Task: Format every row below as a JSON list of strings, one string per line, omitting blank lines and leaving the pictures out.

BEGIN Extracted records

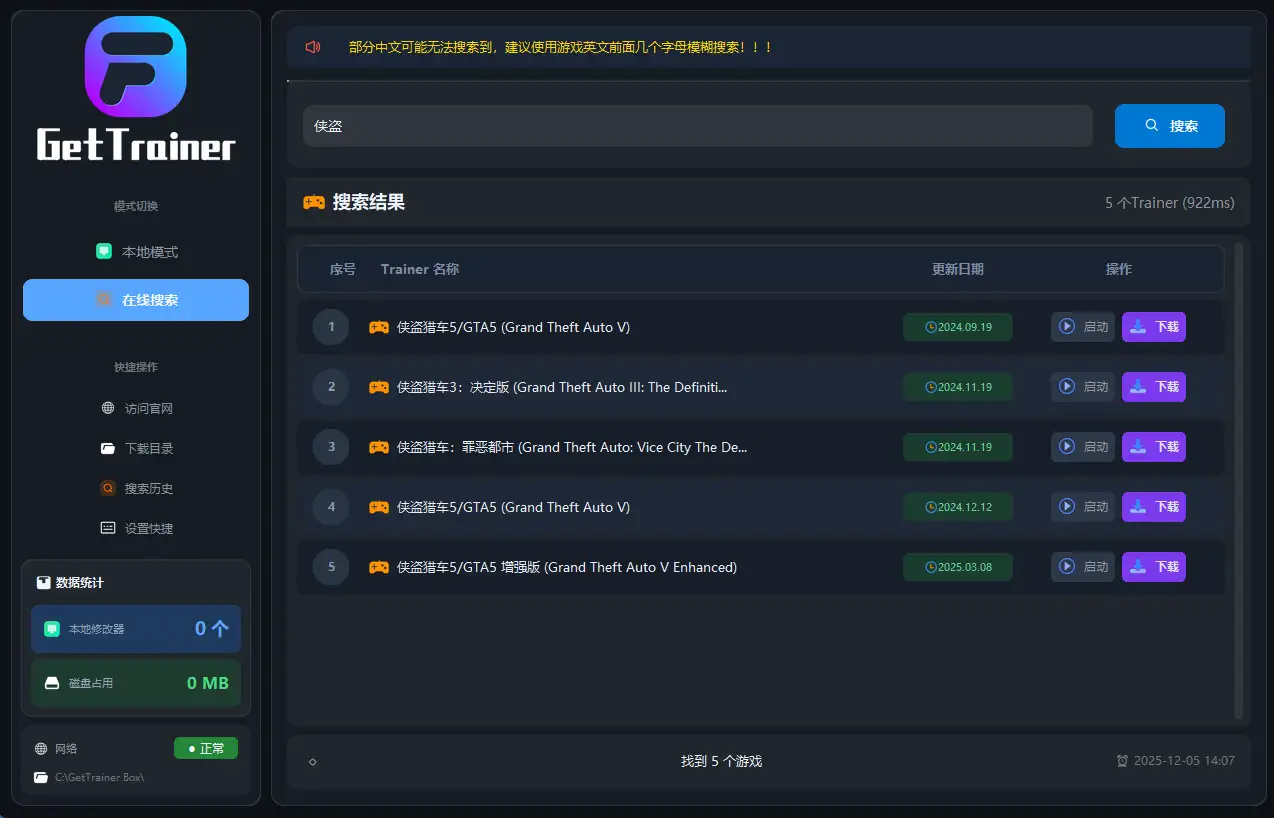Click the network globe status icon
The image size is (1274, 818).
coord(41,749)
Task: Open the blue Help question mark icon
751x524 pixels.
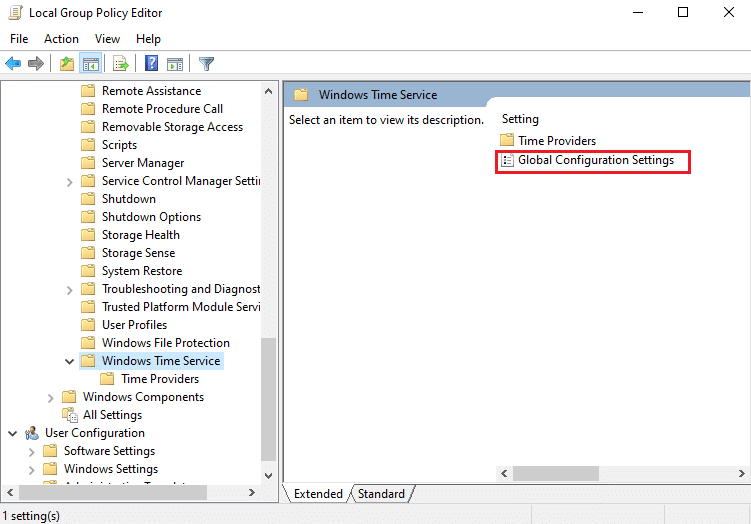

END Extracted records

Result:
[
  "Click the network globe status icon",
  "The image size is (1274, 818).",
  "coord(41,749)",
  "Task: Open the blue Help question mark icon",
  "751x524 pixels."
]